↓

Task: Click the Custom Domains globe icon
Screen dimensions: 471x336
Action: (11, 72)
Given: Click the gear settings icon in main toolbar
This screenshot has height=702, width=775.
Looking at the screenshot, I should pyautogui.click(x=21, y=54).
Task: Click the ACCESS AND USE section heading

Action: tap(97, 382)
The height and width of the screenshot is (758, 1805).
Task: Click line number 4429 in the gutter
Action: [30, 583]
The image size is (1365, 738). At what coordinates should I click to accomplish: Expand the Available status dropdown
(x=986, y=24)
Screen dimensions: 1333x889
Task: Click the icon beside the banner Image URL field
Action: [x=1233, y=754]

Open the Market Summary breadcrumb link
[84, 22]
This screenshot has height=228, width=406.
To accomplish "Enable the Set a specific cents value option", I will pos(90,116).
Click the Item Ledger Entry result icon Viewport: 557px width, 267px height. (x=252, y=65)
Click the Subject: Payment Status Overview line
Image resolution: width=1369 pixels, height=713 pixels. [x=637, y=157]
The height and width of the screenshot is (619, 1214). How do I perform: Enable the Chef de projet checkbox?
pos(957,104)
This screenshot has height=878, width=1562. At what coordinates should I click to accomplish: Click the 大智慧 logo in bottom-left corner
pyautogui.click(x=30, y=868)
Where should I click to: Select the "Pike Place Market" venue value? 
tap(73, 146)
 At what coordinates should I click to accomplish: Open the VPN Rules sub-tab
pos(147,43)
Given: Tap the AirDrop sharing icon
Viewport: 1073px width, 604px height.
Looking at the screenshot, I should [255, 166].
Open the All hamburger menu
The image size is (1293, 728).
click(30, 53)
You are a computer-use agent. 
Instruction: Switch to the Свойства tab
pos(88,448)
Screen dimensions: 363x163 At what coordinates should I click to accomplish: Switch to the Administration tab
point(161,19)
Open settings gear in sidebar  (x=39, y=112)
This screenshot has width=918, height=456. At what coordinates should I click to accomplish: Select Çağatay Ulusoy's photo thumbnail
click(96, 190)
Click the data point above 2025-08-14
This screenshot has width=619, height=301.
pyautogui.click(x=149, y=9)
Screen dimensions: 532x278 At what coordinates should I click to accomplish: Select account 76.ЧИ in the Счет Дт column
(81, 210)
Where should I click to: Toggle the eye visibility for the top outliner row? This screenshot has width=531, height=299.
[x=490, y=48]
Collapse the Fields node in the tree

↑

YOUR INSTRUCTIONS
Read the entries above and find each line holding the word "Given". Copy it out.

SOLUTION
Given: Click the gear settings icon in main toolbar
Given: Tap the AirDrop sharing icon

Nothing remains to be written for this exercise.